I'm watching a series on Netflix and the bad guy-- a gang-banger in west LA-- murders a kid who's trying to leave the gang and the system so he can take care of his baby daughter. This murderer then goes on to terrorize the neighborhood ordering shootings on other people. The story is written so the viewer hates this guy and can't wait until he is dead. There are a whole slew of people angling to kill this monster.
The writers of this series want you to hate him. Maybe they even want YOU to want to, or be willing to kill this guy. The story ends up with the grandmother of the baby orphaned when her father was killed does the killing of the bad guy. That narrative makes the killing even more acceptable, as compared to another gangbanger killing him.

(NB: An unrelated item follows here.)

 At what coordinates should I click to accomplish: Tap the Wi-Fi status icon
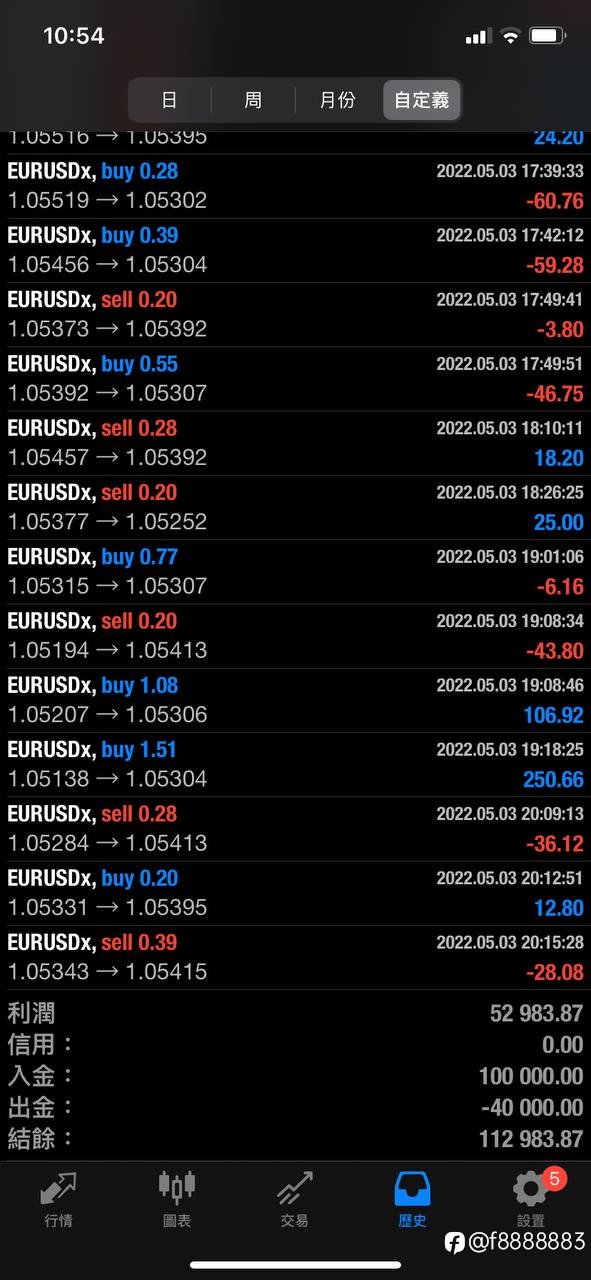coord(511,36)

It seems like there are a lot of movies and series with really horrible, hateful bad guys who the creators designed to cause you to hate and despise them, maybe even kill them. It's gotten kind of obvious that a bad guy, once he does something really terrible, is going to die later in the show. From then on, as the bad character continues to do evil, to perpetrate horrific acts, the viewer is rooting for karma to do its thing and kill the bastard. And it's working. I find myself thinking that I'd be willing to serve as karma's deliveryman. If the bad guy was to be executed, I think about how I'd be willing to be a part of the firing squad or willing to push the plunger on the lethal injection.
Now flash to all the Trump cult members who have said they are ready to raise arms and fight and kill the libtards... and to January 6th, when the traitorous, seditious rioters beat up police, putting their lives at risk. They are ready to kill. And they are legion.
As a writer, as the founder and organizer of a conference on the art, science and application of story, I am more aware than most of the power of a strong, complex villain. Strong villains can make a movie successful. Look at The Joker, in Batman movies, and the bad guys in avengers movies.
I wrote earlier this month about cheering for anti-vaxxers who tried to persuade others to refuse vaccination. I don't like to think or feel that way. And, when I think about it, I don't want to be considering executing anyone. And I don't want to blame the movies or series or their writers for my feelings. But maybe they have lubricated the release of those thoughts and feelings.
Others have written about the level of violence in video games and music. And I don't know how my theory could be objectively tested. But it seems to me that Netflix, the major studios and networks making series and movies could tell writers not to kill bad guys, or at least not have them killed by people. Let nature or accidents, or the villains own behaviors cause the deaths they deserve.
In the past, movie companies have literally put in their contract that screenwriters must write a hero's journey into their scripts. I have a feeling that family oriented Disney has such a policy, even if it is not necessarily in contracts.
A good example is the series Manifest. There's a drug dealer who has killed a few people. He is horrible and hateful and has acted in the way writers portray villains so you want him dead. But the good guy characters literally stop family members of victims from killing the guy. It ends up his own behavior causes his death, and it's a satisfying death, for the audience.
We're seeing a jump in violent crime and murders in the big cities. Maybe this explosion of murder supporting content that is now available on Netflix, Prime, HBO, and other streaming media is part of the problem.